* Instruction *
Copy out the lines beginning with the line containing "Where should I" and ending after the line containing "(362, 1433)", word for word.

* Task inputs *
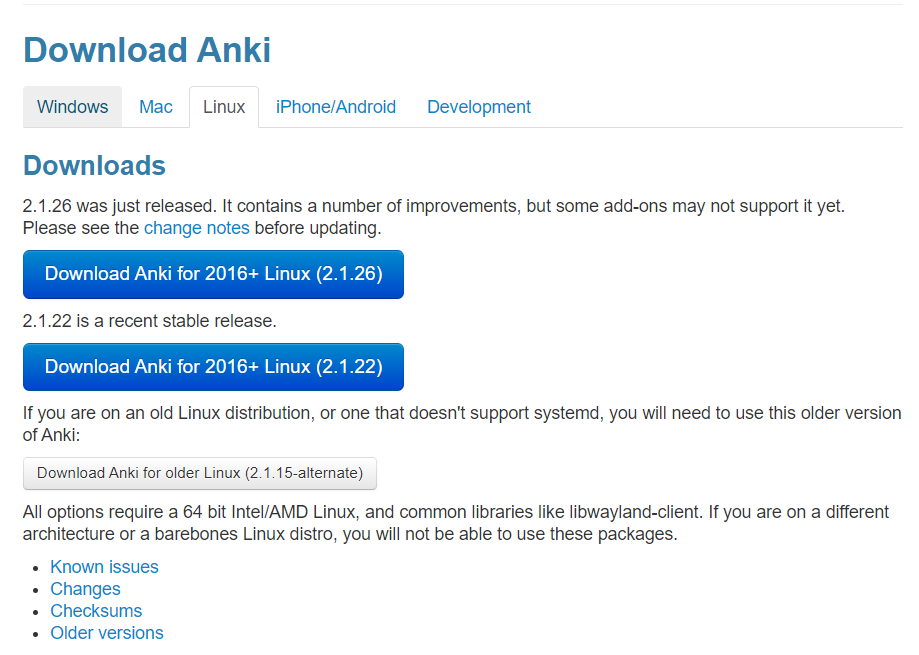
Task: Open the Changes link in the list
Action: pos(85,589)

==

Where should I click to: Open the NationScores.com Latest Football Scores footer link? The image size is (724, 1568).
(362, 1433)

==

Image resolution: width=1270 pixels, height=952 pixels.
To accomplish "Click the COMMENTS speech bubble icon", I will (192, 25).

* Complete answer *
Where should I click to: Open the NationScores.com Latest Football Scores footer link? The image size is (724, 1568).
(362, 1433)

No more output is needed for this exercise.